Alternate 'christine' Anna O'Byrne, who features as 'Christine' in the DVD of the Melbourne production of 'Love Never Dies' was revelatory. Her vocals at times echoed those of Sierra Boggess but were distinctly her own. Her portrayal of the fear, confusion and inner turmoil at the struggle she endures whilst trying to fight for her freedom from both the shadow of her father and 'The Phantom' was tremendous, and she played the arc story arc perfectly; going from naive girl to confident woman via the ordeal in the graveyard where she truly begins to regain control of herself. During 'The Point Of No Return' that control is assured so that when, in the final lair scene, she is faced with the choice of 'The Phantom' or her true love 'Raoul' it is believable why she chooses the former. It is also worth noting that Hers is one of the few portrayals that makes me believe that she utterly wants to be with Raoul whilst feeling pity (and really little else) for 'The Phantom'. This is partly due to Simon Thomas who plays Raoul. He is no overly confident cad but rather someone who cares much for his former childhood playmate. Thomas is dashing in the role and brings the helps balance out the love triangle perfectly.
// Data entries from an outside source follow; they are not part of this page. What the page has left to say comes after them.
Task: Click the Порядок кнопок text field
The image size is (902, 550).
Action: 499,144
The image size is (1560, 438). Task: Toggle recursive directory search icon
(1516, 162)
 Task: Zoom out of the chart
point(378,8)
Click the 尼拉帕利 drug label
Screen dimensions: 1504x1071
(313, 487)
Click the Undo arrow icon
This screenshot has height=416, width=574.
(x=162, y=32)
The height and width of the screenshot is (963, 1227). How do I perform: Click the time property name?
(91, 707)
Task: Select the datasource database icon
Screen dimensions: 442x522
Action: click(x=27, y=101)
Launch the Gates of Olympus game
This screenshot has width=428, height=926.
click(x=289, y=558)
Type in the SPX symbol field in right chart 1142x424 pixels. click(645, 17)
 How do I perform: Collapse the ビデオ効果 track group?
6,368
As 'The Phantom' Marcus Lovett is a wonder. His voice of hard thunder, lightning and soft silk and candlelight is not typical Phantom fare yet echoes the voice described in the original novel. In fact, much of his portrayal echoes the novel. He doesn't merely echo anyone else who has filled the shoes of 'Erik' but plays Leroux's 'Phantom'. Here is a 'Phantom' who, at times, one thought was capable of utterly destroying that which he loved most - namely the Opera House and 'Christine'. Yet he also showed the tender side that only 'Christine' was able to produce', showing us the adolescence that never was; where a normal man would learn social skills, 'Erik' clearly has not and has thus remained much a spoiled, temperamental child. The final lair scene is one of the most thrilling I've seen, filled with danger, passion and clarity. Lovett's demoniacally passionate 'Phantom' dragging his obsession around left 'Erik' quite possibly dying of the heart attack that claims him in the novel. Lovett's presence, power and inherent awesomeness as 'Erik' is sublime and I may have a new favourite 'Phantom'. He slowly stalks at one point and then rushes about maniacally the next. His 'Phantom' is truly full of the unexpected.
I dearly hope I can see him in the role again before the end of his run.

I urge you to go NOW to Her Majesty's to catch this amazing performance in this amazing show. Believe me when I say words can't really describe how wondrous Lovett is.